Can we calculate the risk of vascular disease in people with MS better?

About the project

Research has shown co-existing health conditions, or co-morbidities, are common in people with MS. In particular blood vessel conditions like high blood pressure and cholesterol. These conditions in general aren’t treated adequately in people with MS, and they can increase the risk of events like a heart attack or stroke, and research has shown they could also worsen disability progression.

In practice, a number of vascular (blood vessel) risk calculators can be used to work out a person’s risk of vascular conditions like heart disease, coronary artery disease, heart attack or stroke. And clinicians use this to advise what type of treatment might be needed. But a calculator developed in people without MS may not work well in people with MS, as they have unique risk factors. The calculator could potentially over or underestimate the risk.

Dr Palladino and his team plan to test how well four commonly used vascular risk calculators perform in people with MS. To do this they’ll look at historical medical records of people with MS. They’ll enter their data into the four risk calculators, and see whether the risk predicted was correct according to their medical records.
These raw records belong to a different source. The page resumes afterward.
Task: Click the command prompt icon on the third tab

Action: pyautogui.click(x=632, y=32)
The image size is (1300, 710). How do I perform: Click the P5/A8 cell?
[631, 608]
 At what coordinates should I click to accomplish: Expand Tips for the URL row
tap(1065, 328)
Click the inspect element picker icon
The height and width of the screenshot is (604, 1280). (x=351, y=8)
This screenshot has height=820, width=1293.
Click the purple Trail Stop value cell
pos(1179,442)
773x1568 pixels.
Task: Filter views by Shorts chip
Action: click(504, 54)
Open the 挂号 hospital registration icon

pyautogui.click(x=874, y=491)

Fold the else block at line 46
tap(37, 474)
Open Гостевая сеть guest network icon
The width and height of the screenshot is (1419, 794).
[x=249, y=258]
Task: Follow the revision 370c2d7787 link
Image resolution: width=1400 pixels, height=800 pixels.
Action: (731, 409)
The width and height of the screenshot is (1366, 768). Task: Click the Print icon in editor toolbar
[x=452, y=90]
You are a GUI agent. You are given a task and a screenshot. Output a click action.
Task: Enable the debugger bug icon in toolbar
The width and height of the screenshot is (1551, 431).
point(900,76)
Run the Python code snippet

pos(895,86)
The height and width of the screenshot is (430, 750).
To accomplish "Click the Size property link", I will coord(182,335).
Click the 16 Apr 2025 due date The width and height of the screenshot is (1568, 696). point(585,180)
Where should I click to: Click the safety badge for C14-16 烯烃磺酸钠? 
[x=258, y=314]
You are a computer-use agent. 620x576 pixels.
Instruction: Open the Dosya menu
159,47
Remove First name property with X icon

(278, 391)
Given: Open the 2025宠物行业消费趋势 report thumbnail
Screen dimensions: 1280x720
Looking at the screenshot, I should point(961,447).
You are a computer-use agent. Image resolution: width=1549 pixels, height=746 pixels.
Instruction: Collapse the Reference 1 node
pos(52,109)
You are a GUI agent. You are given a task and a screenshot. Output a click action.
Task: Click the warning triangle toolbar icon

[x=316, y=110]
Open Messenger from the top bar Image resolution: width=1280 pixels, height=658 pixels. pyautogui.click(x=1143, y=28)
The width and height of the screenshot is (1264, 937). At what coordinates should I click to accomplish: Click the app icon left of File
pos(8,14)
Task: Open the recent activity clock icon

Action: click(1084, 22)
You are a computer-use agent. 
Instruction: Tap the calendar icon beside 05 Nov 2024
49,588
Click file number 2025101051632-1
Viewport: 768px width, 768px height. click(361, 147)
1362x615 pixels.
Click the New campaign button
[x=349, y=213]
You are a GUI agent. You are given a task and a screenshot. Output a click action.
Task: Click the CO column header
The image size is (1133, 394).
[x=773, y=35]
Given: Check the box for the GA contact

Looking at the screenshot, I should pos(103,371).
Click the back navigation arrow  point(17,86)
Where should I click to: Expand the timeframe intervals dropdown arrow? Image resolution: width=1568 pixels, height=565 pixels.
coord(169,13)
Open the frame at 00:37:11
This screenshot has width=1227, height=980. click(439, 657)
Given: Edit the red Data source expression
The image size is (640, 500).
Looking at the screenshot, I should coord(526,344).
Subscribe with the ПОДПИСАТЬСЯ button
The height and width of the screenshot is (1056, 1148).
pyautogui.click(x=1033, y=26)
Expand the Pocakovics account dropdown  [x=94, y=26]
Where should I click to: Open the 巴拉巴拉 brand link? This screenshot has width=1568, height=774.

As a comparison, they will also do this with data from people without MS.

If the predictions of vascular conditions are not accurate, they’ll work on improving and recalibrating the best-performing calculator so it is accurate for people with MS.

How will it help people with MS?

If the researchers find current risk calculators work well, it will encourage their use in clinical practice. It’ll be reassuring for people with MS and their health care teams that their risk of vascular problems can be monitored effectively.

If the current risk calculators don’t perform well, improving the tools specifically for people with MS could lead to better and more personalised treatment of vascular co-morbidities.  And this could potentially help to reduce the worsening of disability progression.